Karen Healey has another really great definition that is frequentely cited:
Mansplaining is when a dude tells you, a woman, how to do something you already know how to do, or how you are wrong about something you are actually right about, or miscellaneous and inaccurate "facts" about something you know a hell of a lot more about than he does.
Bonus points if he is explaining how you are wrong about something being sexist! 
And if you'd like some further reading, you can also check out Zuska's run down of "you might be a mansplainer ifs..."

So. My recent Facebook experience went down like this. My lovely feminist friend, Jess, posted on her status that she finds the word "pussy" when used as an insult to a man, to be offensive. CUE THE MANSPLAINER! A "friend" of hers chimed with such gems as:


The last thing on my mind (when using this term) is women being second-class citizens or whatever. 
Mansplaining decoded: I don't mean it offensively so it's not offensive! DUH, silly womenz.


Plus I've heard lots of women call other females a bitch (should dogs be offended?) 
Mansplaining decoded: Women are sexist so I can be sexist! Besides, women's feelings are as important as dog's!


...or the c-word. The c-word is like, 100 times worse than pussy. Pussy just sounds hilarious to me.
Mansplaining decoded: Here, let me tell you what you should be offended by. Plus, why aren't we all just laughing?! This is funny!!! Ha...ha...ha.


Personally I think women are much more vicious to each *other* when it comes to insults...I've seen enough cattiness and backstabbing between females in my time.
Mansplaining decoded: Have I mentioned yet that women are THE ABSOLUTE WORST? I know because I have women friends. So go after other women, please. Don't ask me to examine my own misogyny.
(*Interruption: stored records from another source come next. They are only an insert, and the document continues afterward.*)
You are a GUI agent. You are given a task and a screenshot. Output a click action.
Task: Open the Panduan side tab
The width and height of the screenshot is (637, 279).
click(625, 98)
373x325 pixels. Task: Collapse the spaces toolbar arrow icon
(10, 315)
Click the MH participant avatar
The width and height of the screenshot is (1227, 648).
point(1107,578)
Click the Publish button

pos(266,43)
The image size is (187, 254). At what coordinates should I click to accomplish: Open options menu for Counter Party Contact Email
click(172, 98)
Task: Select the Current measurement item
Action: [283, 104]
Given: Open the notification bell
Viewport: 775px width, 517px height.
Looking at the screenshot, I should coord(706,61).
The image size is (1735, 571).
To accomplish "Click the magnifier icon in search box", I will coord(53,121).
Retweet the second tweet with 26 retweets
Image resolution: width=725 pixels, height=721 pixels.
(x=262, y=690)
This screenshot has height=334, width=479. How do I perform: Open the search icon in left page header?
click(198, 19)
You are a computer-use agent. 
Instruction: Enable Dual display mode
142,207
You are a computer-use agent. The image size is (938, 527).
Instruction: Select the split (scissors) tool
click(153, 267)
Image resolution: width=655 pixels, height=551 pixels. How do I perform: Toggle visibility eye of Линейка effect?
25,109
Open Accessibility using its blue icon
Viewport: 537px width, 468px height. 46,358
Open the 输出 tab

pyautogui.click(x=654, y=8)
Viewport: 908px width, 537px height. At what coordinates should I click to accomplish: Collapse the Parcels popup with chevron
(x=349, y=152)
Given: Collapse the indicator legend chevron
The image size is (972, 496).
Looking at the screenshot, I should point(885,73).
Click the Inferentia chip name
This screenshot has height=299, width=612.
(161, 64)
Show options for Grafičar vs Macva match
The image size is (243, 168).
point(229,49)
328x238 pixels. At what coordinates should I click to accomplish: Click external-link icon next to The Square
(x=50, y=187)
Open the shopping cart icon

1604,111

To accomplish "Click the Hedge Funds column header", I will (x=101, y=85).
I'm quite confident that calling a guy a "pussy" does NOT promote violence towards women...but the words "bitch" and "c-nt" do. That's the difference. No drunk bastard coward ever beat up a woman while calling her a pussy.
Mansplaining decoded: If a word isn't used while beating the shit out of a women, it's not misogynistic. DUH!!11!

And the holy grail of all mansplaining: I think you're making this out to be more than it is.
Mansplaining decoded: This is not important to me, therefore it should not be important to you. I like to keep doing what I'm doing and I don't want to be told that my words are sexist. I'd prefer if you'd just not talk about it because by talking about it other women might learn that this isn't ok and the next time I call a dude "pussy" they will see that I'm a jerk and not fuck me. So I'm going to diminish your concerns in an effort to promote my own take on the whole thing.

This whole situation is just so old. I mean, seriously--how hard is it to take a step back and actually listen to what a woman is saying to you? As I've argued countless times before, language matters and how we use it reflects upon us as people. If you want to be viewed as callous, bigoted, and ignorant, you can use whatever careless words you'd like. But that doesn't change the fact that 1) You don't get to decide what other people find offensive, and 2) You will be held socially accountable for the language you choose to employ.